Collected data:
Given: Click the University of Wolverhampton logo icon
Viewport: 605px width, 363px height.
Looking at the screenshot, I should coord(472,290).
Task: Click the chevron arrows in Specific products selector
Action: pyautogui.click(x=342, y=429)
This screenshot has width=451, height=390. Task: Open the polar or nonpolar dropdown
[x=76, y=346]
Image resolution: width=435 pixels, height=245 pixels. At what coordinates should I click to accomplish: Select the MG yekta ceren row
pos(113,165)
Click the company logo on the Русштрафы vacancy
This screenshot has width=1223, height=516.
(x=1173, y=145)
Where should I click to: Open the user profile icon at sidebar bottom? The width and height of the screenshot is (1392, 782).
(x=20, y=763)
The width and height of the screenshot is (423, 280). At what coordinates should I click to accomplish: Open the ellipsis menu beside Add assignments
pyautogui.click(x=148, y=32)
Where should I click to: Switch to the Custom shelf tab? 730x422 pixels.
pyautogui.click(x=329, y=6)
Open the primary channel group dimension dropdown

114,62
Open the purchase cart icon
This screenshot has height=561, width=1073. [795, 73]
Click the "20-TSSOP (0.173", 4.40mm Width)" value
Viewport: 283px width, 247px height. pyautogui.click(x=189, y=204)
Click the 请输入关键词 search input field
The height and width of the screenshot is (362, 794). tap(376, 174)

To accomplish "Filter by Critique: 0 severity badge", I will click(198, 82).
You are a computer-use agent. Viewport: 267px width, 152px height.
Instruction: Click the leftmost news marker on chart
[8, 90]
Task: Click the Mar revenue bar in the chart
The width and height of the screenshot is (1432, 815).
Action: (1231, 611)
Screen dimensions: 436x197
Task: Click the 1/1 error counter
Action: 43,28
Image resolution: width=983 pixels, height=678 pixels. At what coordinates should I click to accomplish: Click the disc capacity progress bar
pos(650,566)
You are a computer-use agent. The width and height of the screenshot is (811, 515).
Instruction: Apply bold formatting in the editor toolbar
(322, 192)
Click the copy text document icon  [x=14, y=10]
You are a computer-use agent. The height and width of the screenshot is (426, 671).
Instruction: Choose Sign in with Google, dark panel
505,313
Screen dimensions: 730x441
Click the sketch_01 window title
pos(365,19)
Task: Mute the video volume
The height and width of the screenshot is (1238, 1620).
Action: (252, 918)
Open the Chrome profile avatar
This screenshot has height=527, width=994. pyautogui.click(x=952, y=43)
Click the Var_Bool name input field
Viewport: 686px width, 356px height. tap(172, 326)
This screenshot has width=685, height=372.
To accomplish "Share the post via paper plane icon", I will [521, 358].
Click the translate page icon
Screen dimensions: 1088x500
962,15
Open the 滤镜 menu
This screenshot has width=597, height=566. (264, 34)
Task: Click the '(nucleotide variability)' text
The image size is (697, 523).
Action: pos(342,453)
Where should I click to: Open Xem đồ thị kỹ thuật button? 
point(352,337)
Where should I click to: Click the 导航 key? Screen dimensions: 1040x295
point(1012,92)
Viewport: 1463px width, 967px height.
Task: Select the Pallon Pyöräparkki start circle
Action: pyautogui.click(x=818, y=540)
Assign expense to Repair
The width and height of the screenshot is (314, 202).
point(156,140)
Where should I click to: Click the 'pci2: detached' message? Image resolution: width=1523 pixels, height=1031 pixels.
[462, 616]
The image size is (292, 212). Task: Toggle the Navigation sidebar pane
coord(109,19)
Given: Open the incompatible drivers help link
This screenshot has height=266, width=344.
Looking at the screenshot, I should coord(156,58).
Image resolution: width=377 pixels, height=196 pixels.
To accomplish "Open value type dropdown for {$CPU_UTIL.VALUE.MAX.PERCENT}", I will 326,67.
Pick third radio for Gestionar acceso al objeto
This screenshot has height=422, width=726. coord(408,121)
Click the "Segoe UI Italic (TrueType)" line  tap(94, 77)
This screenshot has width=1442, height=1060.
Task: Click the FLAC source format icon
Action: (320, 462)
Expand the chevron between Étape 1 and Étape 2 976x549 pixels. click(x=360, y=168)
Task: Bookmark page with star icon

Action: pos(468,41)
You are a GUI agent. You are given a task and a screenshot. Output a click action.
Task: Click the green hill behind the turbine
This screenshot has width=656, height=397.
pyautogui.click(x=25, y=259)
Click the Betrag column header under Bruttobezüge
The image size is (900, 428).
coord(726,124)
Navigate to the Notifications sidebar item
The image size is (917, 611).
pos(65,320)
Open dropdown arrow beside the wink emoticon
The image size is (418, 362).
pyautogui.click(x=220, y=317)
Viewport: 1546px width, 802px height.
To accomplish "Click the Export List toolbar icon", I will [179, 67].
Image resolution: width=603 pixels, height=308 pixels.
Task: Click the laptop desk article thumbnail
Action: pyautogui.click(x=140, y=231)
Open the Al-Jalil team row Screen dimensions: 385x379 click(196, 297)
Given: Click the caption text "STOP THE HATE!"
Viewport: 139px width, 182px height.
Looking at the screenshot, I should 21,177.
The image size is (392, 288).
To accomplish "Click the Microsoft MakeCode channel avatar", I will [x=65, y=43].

> Task description:
After reading the entries above, report the number of lines that include the string "logo". Give no other text.

> Task output:
2